University of California San Diego Health System Department of Biomedical Informatics, La Jolla, CA 92130, USA.
These authors contributed equally. Corresponding Author: Lucila Ohno-Machado, MD, MBA, PhD (
AMIA Jt Summits Transl Sci Proc. 2021 May 17;2021:355-364. eCollection 2021.

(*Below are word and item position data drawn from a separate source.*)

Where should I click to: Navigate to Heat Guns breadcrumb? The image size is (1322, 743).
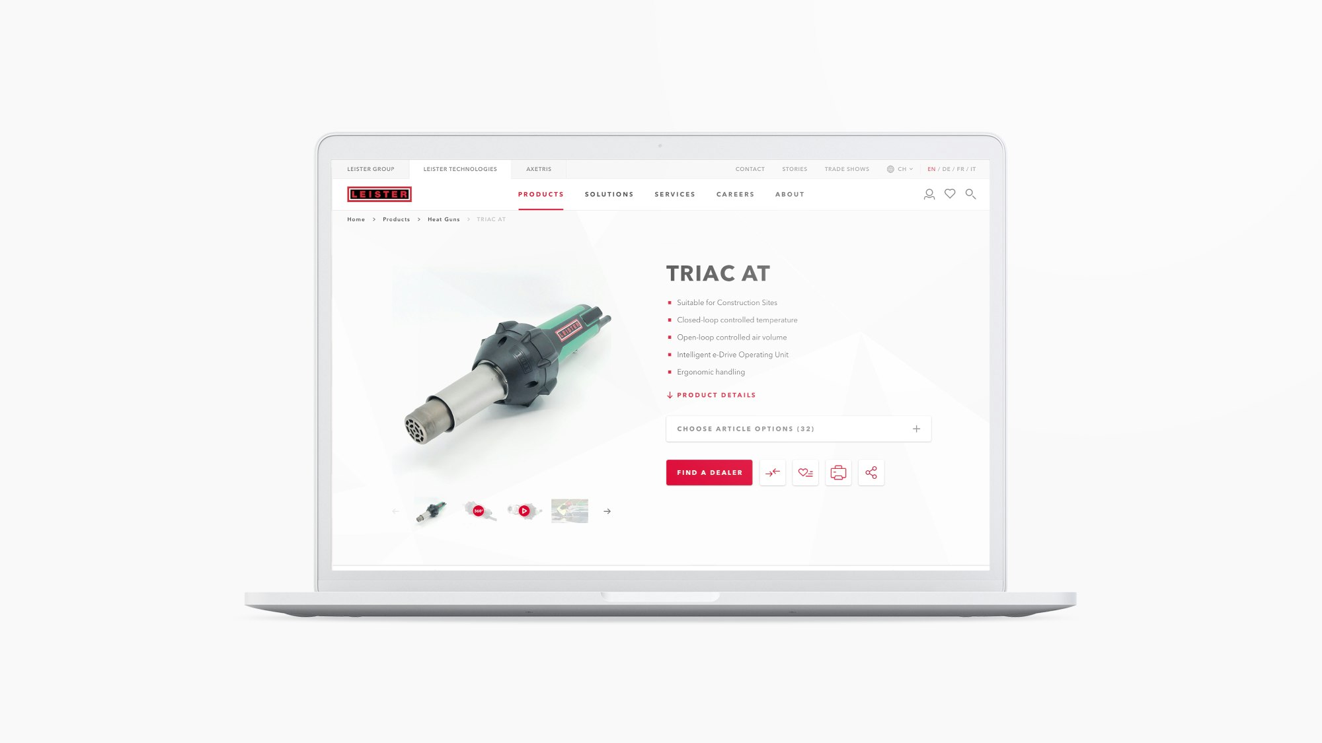pos(443,219)
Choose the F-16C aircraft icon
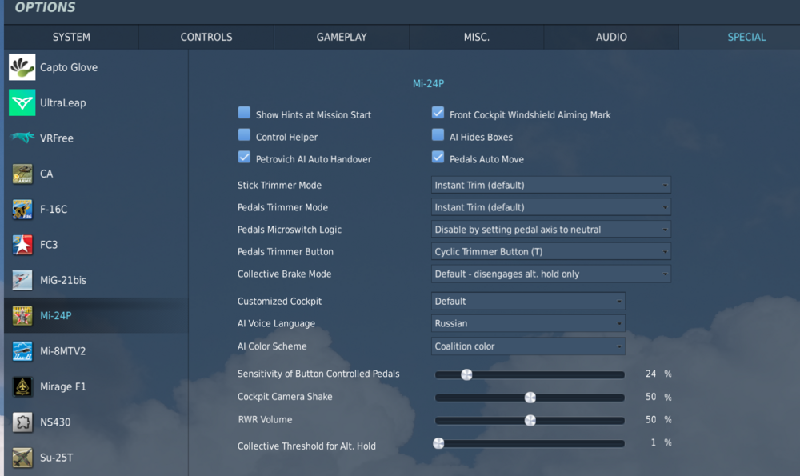Image resolution: width=800 pixels, height=476 pixels. [x=22, y=209]
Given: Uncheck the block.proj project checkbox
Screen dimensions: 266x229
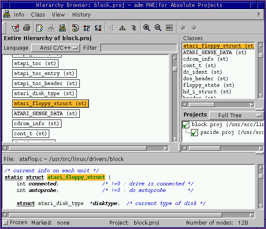Looking at the screenshot, I should (186, 125).
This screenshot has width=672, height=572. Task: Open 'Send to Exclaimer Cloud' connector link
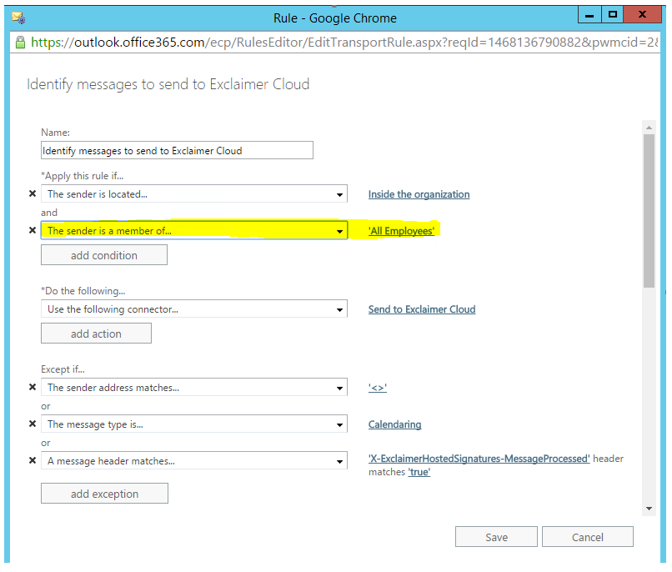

Federated learning of data from multiple participating parties is getting more attention and has many healthcare applications. We have previously developed VERTIGO, a distributed logistic regression model for vertically partitioned data. The model takes advantage of the linear separation property of kernel matrices of a dual space model to harmonize information in a privacy-preserving manner. However, this method does not handle the variance estimation and only provides point estimates: it cannot report test statistics and associated P-values. In this work, we extend VERTIGO by introducing a novel ring-structure protocol to pass on intermediary statistics among clients and successfully reconstructed the covariance matrix in the dual space. This extension, VERTIGO-CI, is a complete protocol to construct a logistic regression model from vertically partitioned datasets as if it is trained on combined data in a centralized setting. We evaluated our results on synthetic and real data, showing the equivalent accuracy and tolerable performance overhead compared to the centralized version. This novel extension can be applied to other types of generalized linear models that have dual objectives.
多方参与的联邦学习越来越受到关注,并在医疗保健领域有许多应用。我们之前开发了 VERTIGO,这是一种用于垂直分割数据的分布式逻辑回归模型。该模型利用对偶空间模型核矩阵的线性分离特性,以隐私保护的方式协调信息。然而,这种方法不处理方差估计,只提供点估计:它不能报告检验统计量和相关的 P 值。在这项工作中,我们通过引入一种新的环形结构协议来扩展 VERTIGO,该协议可以在客户端之间传递中间统计信息,并成功重建对偶空间中的协方差矩阵。这个扩展名为 VERTIGO-CI,它是一个完整的协议,可以从垂直分割的数据集中构建逻辑回归模型,就好像它是在集中设置下基于组合数据进行训练的。我们在合成数据和真实数据上评估了我们的结果,与集中版本相比,它具有相当的准确性和可接受的性能开销。这个新的扩展可以应用于具有对偶目标的其他类型的广义线性模型。